TO DO
Revise the entries from the line containing "Image resolution: width=819 pixels, height=1456 pixels. Identify" through the line containing "The width and height of the screenshot is (1456, 819). Describe", inclusive, so that "button" becomes "control" and everything else stays the same.
::::::::
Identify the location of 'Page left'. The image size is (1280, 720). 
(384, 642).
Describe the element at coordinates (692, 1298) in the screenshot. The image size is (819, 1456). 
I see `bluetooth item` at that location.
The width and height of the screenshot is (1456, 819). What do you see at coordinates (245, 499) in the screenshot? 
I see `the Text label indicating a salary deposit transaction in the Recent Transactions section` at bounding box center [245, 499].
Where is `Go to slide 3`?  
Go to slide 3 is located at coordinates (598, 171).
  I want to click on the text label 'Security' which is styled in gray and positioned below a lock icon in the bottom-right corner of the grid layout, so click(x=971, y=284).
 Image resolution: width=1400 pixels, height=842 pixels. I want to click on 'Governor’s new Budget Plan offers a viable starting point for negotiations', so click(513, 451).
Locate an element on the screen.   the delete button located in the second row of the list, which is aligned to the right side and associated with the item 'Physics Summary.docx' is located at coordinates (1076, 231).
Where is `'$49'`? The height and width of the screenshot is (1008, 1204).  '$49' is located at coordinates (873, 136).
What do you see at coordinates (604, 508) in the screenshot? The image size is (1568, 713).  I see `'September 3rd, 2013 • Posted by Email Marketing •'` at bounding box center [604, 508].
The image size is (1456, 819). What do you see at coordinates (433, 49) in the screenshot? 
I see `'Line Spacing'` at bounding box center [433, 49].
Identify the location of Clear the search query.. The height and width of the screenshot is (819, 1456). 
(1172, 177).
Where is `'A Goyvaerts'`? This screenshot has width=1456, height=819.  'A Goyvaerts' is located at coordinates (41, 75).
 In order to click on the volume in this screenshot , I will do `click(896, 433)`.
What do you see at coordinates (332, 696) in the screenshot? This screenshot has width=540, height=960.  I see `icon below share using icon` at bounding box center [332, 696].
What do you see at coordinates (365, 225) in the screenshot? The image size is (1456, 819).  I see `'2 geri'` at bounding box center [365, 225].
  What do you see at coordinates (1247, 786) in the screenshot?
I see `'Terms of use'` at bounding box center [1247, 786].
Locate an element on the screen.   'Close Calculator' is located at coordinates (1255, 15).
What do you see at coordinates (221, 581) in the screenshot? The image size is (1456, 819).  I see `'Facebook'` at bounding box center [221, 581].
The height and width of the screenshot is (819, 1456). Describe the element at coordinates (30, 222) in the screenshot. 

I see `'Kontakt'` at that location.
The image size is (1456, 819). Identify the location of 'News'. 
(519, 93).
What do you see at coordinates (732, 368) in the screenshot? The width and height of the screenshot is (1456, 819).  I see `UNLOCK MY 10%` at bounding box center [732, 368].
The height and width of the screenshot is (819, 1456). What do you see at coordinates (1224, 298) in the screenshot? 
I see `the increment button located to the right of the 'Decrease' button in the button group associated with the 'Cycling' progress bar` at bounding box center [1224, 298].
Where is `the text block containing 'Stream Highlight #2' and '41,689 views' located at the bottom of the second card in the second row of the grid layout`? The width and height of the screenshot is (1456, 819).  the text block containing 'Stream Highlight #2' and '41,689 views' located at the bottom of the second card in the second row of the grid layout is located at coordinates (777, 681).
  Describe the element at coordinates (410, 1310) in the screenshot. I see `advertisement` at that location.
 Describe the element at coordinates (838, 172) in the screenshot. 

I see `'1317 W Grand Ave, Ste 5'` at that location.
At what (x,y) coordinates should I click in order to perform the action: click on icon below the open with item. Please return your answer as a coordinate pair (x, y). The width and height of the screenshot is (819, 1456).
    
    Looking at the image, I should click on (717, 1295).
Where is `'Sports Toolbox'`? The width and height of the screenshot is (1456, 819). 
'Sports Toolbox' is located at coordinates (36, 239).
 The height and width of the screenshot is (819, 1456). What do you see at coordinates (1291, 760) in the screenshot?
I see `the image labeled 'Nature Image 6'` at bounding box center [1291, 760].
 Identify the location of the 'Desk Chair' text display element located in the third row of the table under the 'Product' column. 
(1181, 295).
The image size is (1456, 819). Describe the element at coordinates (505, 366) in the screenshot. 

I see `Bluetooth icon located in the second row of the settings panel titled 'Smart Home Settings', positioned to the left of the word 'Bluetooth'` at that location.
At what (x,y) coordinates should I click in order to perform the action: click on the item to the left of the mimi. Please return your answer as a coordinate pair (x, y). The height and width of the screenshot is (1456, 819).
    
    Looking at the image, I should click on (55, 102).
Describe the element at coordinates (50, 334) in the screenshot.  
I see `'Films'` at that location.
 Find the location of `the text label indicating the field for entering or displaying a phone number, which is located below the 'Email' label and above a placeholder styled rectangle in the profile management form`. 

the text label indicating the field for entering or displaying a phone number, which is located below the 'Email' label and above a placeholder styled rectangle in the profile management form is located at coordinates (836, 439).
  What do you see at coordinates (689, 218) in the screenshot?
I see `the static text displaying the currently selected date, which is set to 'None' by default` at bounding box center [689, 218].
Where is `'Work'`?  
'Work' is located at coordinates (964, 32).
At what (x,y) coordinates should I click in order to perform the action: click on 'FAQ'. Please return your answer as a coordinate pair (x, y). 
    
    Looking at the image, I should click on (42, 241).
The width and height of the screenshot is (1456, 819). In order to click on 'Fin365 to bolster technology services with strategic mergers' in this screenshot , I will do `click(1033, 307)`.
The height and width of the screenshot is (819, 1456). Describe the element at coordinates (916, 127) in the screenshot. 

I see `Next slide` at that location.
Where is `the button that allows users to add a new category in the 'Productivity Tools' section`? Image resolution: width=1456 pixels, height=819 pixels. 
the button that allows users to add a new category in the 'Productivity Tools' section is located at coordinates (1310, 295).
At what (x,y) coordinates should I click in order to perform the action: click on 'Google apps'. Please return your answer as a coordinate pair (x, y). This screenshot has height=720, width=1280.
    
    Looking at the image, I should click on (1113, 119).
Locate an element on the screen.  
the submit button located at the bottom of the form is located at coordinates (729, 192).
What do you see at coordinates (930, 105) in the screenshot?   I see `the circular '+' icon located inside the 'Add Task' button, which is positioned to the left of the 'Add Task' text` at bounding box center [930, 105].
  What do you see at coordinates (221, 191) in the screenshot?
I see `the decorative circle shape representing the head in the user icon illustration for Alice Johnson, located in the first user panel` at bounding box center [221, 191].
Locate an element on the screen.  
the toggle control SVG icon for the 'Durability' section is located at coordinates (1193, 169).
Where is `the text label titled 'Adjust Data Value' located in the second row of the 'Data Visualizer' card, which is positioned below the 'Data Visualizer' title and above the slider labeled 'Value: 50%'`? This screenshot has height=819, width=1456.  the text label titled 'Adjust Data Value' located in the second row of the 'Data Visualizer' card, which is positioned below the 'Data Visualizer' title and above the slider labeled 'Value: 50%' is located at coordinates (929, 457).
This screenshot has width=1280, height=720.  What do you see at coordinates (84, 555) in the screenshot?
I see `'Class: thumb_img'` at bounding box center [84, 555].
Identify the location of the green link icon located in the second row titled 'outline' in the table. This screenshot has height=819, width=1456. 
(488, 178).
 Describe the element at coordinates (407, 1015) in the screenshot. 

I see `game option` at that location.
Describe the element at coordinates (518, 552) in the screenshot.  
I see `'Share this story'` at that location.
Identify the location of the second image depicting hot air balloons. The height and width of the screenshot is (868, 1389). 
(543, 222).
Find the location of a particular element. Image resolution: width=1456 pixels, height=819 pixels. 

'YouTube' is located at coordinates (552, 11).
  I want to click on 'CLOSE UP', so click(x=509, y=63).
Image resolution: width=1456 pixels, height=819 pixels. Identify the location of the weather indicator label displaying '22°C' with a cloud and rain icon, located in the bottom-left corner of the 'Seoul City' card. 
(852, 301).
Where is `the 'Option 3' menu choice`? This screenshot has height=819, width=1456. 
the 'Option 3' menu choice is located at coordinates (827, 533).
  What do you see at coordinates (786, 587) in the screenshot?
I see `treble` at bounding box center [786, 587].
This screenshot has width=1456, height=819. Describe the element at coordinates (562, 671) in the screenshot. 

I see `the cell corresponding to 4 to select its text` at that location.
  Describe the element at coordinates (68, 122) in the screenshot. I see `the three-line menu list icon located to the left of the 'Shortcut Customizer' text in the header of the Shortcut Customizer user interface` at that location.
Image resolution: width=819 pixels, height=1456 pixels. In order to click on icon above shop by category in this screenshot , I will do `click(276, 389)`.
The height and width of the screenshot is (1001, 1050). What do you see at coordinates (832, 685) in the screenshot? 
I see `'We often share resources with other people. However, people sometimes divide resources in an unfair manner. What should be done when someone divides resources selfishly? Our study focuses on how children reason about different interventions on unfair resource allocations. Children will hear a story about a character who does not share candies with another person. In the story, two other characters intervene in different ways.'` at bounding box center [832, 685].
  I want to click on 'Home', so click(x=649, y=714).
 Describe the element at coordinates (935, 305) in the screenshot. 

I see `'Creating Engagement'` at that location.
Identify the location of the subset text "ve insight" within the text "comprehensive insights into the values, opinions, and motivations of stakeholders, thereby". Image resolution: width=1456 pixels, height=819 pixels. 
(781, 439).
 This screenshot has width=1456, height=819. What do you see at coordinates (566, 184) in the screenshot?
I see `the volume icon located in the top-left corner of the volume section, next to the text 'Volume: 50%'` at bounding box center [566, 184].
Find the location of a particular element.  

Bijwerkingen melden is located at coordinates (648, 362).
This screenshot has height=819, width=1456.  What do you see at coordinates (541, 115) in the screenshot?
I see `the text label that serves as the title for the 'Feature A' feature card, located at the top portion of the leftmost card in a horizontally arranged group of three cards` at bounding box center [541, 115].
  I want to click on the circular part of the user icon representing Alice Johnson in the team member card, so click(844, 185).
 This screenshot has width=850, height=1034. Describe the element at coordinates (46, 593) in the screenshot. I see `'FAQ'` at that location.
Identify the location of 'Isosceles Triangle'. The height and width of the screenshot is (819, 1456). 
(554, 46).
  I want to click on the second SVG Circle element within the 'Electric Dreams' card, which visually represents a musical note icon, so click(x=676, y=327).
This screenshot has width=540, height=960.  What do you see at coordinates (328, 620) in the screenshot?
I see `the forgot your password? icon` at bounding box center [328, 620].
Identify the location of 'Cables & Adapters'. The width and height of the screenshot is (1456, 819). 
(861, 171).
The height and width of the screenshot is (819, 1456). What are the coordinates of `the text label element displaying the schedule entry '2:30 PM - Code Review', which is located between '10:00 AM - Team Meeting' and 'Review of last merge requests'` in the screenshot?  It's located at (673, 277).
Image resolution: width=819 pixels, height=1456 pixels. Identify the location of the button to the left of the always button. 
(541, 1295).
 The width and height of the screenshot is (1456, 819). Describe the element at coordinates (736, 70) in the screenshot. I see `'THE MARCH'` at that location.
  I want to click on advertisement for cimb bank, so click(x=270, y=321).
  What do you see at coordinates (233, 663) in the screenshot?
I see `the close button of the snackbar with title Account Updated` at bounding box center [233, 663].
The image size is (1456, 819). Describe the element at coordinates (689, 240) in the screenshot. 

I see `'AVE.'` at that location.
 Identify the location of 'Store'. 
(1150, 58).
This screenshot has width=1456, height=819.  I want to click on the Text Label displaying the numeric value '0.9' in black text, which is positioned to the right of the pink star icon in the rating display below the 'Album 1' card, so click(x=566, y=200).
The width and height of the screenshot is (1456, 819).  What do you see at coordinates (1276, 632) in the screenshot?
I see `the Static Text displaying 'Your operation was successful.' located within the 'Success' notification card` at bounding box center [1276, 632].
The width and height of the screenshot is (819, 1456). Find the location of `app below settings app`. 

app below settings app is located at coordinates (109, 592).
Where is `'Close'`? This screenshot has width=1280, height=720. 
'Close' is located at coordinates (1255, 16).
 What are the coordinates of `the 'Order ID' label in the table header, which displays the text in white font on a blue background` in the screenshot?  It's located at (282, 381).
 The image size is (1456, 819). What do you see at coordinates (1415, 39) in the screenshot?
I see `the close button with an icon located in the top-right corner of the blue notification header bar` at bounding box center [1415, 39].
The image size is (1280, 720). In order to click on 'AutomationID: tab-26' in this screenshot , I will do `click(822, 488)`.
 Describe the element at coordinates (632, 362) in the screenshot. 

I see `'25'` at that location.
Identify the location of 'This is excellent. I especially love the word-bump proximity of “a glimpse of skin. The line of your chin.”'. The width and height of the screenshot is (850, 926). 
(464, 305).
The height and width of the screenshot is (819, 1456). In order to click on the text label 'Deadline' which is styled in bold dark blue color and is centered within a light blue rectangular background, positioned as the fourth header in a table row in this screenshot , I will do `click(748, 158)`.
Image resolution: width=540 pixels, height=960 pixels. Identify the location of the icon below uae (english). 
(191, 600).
::::::::
EXPECTED ANSWER
Image resolution: width=819 pixels, height=1456 pixels. Identify the location of the control to the left of the always control. 
(541, 1295).
 The width and height of the screenshot is (1456, 819). Describe the element at coordinates (736, 70) in the screenshot. I see `'THE MARCH'` at that location.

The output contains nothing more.